Stored dataset items
################
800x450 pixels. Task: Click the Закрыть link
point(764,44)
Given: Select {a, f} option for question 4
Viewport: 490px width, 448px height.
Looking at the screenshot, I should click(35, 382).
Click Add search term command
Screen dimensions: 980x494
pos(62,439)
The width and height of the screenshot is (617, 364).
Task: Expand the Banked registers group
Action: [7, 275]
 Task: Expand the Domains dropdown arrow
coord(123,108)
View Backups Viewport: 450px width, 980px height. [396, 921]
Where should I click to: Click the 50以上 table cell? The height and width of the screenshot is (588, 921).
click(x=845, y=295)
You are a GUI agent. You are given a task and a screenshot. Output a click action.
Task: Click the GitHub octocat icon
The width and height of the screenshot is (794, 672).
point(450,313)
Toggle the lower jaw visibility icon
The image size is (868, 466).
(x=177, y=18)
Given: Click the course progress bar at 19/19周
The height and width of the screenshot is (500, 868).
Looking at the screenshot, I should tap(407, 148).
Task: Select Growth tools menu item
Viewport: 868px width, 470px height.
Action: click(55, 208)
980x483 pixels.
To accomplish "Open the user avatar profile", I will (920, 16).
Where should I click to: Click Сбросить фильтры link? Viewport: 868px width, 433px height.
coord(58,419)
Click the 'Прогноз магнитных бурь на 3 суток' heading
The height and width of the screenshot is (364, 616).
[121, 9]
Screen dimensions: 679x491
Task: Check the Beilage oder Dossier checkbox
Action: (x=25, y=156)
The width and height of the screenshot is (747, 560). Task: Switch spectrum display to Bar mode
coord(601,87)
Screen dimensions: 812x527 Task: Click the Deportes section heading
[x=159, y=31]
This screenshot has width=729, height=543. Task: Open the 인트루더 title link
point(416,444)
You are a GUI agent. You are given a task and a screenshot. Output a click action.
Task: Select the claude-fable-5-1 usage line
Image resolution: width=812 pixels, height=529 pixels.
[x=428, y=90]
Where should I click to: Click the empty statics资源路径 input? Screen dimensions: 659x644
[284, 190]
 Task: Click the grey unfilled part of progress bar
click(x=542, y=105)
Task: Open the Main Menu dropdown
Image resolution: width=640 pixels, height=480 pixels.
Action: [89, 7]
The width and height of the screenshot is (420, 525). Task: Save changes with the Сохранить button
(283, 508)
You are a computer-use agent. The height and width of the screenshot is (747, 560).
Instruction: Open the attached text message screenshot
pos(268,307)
################
REQUIRED ACTION: Scan the entries above for the string "Select" and copy each line containing it.

SOLUTION FOR THIS EXERCISE:
Given: Select {a, f} option for question 4
Task: Select Growth tools menu item
Task: Select the claude-fable-5-1 usage line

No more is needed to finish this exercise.